When founders open a rehab clinic, they often spend their first months focused on licensing, staffing, and clinical setup. The billing infrastructure comes later. Almost always reactively. By the time a new clinic recognizes the gaps in its revenue cycle, it has already absorbed months of delayed or lost reimbursement that a properly built system would have caught on the front end.
This is not a question of clinical readiness. Most new rehab clinics are clinically ready. It is a question of whether the financial infrastructure is built to support the clinical operation, and the founders who skip that question pay for it in ways that are entirely preventable.
Robust Revenue Planning includes the following six steps:
- Addressing the credentialing timeline problem
- Leveraging fee schedule negotiation as a revenue planning tool
- Addressing charge capture gaps in the first 90 days
- Planing for denial management infrastructure from day one
- Implementing accounts receivable benchmarks for new clinics
- Establishing cash flow modeling that reflects how reimbursement actually works
What Is the Credentialing Timeline Problem for New Rehab Clinics?
The single most common financial shock for new rehab clinic founders is the gap between the date they start seeing patients and the date their payers begin paying them.
Credentialing with commercial payers takes time from the date of a complete application.

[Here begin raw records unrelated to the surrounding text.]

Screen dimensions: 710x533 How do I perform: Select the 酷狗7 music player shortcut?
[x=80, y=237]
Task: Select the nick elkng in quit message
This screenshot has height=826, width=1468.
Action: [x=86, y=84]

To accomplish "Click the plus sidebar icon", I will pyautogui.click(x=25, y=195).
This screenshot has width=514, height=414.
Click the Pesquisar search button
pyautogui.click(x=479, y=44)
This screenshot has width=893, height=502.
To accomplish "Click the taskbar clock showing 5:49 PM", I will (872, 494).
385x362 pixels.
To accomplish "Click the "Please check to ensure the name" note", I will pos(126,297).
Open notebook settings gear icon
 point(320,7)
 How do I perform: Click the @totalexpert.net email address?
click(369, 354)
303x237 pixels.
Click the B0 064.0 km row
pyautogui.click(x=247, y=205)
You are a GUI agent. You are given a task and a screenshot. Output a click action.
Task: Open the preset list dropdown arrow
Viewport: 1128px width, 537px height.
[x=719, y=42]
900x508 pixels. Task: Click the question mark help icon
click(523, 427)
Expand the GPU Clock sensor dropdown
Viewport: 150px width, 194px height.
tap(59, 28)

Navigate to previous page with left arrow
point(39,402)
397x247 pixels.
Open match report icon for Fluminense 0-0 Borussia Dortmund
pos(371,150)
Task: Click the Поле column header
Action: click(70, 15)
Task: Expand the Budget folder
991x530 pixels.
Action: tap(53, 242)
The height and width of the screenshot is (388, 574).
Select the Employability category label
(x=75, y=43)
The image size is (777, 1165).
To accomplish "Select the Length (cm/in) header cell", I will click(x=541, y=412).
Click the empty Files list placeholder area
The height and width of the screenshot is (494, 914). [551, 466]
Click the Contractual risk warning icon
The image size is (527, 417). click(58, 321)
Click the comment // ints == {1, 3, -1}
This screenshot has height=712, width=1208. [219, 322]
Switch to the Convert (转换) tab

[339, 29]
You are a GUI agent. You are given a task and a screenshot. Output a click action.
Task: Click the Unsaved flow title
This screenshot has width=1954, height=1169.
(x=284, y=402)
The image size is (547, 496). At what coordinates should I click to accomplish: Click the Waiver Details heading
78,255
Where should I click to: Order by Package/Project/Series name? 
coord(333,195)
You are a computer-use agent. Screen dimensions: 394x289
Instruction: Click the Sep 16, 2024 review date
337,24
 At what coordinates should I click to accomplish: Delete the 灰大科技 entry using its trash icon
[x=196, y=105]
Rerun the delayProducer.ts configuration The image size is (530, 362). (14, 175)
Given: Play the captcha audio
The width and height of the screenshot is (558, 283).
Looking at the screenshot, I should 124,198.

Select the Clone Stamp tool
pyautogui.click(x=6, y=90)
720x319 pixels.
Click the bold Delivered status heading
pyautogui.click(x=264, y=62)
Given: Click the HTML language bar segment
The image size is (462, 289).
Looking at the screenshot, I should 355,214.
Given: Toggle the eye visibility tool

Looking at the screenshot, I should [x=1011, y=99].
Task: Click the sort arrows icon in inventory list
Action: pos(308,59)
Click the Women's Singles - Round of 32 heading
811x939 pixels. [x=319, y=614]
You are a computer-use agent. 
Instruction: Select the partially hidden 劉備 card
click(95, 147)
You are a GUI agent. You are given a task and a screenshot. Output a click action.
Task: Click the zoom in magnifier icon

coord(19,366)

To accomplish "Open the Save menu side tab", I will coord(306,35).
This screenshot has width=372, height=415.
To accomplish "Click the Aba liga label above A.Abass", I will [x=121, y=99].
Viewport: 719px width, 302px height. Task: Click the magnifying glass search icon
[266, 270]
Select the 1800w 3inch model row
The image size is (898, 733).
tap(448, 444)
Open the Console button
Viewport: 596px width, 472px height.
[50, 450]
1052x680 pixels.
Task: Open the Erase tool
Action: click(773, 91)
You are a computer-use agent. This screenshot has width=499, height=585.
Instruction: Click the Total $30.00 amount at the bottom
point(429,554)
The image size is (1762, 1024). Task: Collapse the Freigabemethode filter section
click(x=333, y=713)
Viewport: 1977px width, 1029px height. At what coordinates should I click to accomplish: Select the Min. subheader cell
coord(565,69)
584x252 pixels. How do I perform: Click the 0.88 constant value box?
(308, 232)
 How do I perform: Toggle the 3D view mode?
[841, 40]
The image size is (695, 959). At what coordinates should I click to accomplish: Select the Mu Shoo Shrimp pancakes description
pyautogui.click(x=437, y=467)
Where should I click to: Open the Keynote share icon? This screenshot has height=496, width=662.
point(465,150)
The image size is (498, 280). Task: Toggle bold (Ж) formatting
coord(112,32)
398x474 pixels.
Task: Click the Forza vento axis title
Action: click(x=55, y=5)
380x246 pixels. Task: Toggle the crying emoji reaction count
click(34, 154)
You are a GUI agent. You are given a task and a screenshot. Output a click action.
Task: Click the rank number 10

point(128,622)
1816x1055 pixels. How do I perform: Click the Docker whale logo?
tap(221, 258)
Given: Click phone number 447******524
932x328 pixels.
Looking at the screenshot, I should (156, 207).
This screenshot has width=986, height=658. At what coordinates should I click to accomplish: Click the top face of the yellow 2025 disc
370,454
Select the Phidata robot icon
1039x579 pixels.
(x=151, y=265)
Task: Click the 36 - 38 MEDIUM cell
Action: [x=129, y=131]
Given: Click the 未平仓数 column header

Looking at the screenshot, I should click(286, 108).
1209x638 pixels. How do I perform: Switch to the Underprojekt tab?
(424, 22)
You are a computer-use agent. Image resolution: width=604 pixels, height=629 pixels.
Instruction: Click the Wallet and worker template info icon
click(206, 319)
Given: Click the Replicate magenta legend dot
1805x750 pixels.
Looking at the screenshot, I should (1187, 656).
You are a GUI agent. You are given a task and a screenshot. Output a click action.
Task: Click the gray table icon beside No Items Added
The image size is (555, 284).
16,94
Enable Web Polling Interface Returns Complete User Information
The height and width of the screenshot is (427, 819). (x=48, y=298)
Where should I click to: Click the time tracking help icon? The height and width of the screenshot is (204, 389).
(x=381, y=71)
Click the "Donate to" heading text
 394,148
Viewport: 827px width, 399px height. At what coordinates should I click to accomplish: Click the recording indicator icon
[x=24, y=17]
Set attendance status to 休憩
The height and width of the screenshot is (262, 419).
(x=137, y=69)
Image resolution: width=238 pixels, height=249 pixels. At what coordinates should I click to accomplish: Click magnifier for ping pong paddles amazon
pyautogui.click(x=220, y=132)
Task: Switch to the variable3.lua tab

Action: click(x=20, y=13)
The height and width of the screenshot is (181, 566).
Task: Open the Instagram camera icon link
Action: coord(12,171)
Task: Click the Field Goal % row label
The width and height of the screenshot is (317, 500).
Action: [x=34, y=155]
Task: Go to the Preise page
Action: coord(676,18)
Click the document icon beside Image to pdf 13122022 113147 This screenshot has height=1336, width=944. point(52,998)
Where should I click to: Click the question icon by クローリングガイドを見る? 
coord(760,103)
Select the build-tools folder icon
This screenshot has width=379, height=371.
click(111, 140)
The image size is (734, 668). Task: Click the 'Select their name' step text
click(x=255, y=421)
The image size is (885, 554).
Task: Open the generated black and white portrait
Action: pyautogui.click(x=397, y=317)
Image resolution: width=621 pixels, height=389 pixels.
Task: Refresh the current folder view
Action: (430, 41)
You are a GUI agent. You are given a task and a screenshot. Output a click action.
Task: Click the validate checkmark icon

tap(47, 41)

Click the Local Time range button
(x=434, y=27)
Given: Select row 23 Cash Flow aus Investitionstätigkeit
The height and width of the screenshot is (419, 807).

Medicare timelines can run longer, particularly when a practice location is new and requires additional review. Medicaid timelines vary significantly by state, with some managed care organizations taking considerably longer than standard commercial payers.
New clinic founders often understand that credentialing takes time. What they underestimate is that during the credentialing window, claims typically cannot be submitted to most payers. Some payers allow retroactive billing to the date the provider’s application was deemed complete. Others allow retroactive billing only to the approval date. Others offer no retroactivity at all.
The financial planning implication is direct: a clinic that opens and begins seeing commercially insured patients before credentialing is complete may see no insurance revenue for an extended period. For a new practice without adequate reserves, that is a cash flow crisis, not a temporary delay.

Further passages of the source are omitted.